Средством от сонного царства отец полагал горение, брызжущую энергию, постоянное верчение внутреннего мотора. Отсюда все физические проявления этого горения, внедренные тайными знаками в систему игры на рояле: "восьмерки" – цифра 8, которую я выписывала в воздухе левой или правой рукой, – он считал, что это освобождает руку и одновременно внутренне наполняет и осмысляет паузы. Также это, как он полагал, очень помогало трем китам успешного музицирования: rubato, пульсации и фразировке. Бесконечные телодвижения взад и вперед с той же целью сохранения и приумножения энергии – концерт, на котором я позволяла себе некоторые доли секунд находиться в неподвижности, объявлялся им неудачным, "мертвым". Его любимым выражением было: "Ты что, думаешь, на рояле играют руками? На рояле играют ногами и спиной!" Отчасти это верно, но смущал облик игрока ногами: устремленный в небо бессмысленный взгляд, истерическая улыбка и признаки болезни Паркинсона.
Каждый концерт должен был являться актом самосожжения, согласно высказыванию Рубинштейна, "каждый раз на сцене вы должны пролить капельку свежей крови". Единственное, что приносило облегчение и давало свободно вздохнуть после сцены, было папино одобрение.
Вот небольшая иллюстрация – листая вырезки из газет середины восьмидесятых, натыкаюсь на свое интервью:
– Полина, на показанном по телевидению концерте Баха с Литовским камерным оркестром ты улыбаешься. Почему?

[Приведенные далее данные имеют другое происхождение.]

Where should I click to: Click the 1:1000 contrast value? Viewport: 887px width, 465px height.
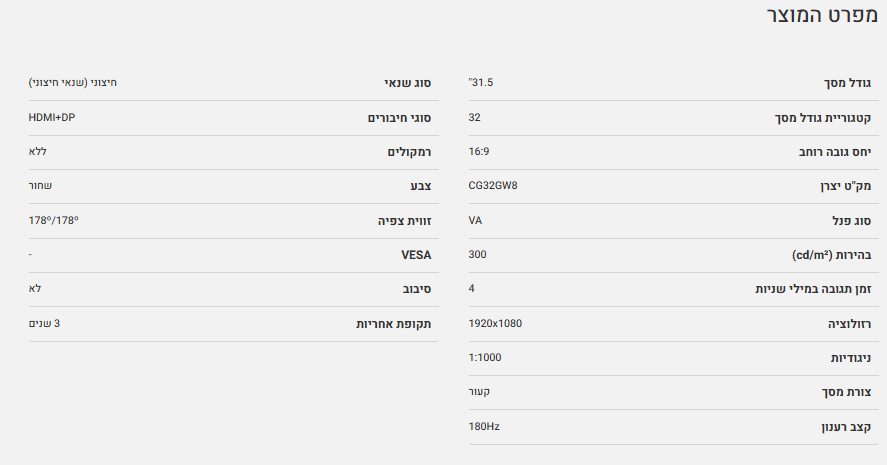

– На последнем проведении темы с оркестром я поняла, что у меня улыбка – от счастья – больше лица! Я вдруг так почувствовала, как никогда, какую я прекрасную музыку сыграла, да еще без ошибок, и довольно энергично, а не "мертво", как папа говорит, когда недоволен моей музыкой. Я была такая счастливая. Никакой съемкой этого не заменишь!
Казалось, я иду по канату над пропастью, выше и выше, еще выше.
– И часто бывает такое состояние?
– Только когда хорошо играю, или кажется, что хорошо. В прошлом году в Одессе, например, когда в Доме ученых играла сольный концерт в двух отделениях. Такое чувство было, будто я лечу, горю, и все получалось, как будто не руки играли, а сам рояль!
– А когда не получается?
– Не получается по многим разным причинам. Вещь плохо выучена, физически сама вялая, сидеть неудобно и от этого судороги в руках, начинаешь невольно ускоряться, не выспалась – или переспала, не можешь сосредоточиться, в зале очень душно. И тогда – ужасно! Ничего не получается, вся мокрая, ошибка за ошибкой, и сделать ничего нельзя, поправить ничего нельзя. Взрослым пианистам, говорят, разрешается встать и уйти. А мне – нельзя, надо доигрывать, пытаться собраться.
– И получается?
– Иногда получалось. Например, в Ленинградской консерватории я первое отделение сыграла кошмарно, не могла собраться. А второе – гораздо лучше (Полина смеется). Так что у тех, кто слушал по одному отделению, было совсем разное мнение о моей игре.
– А ты как считаешь сама: ты играешь хорошо?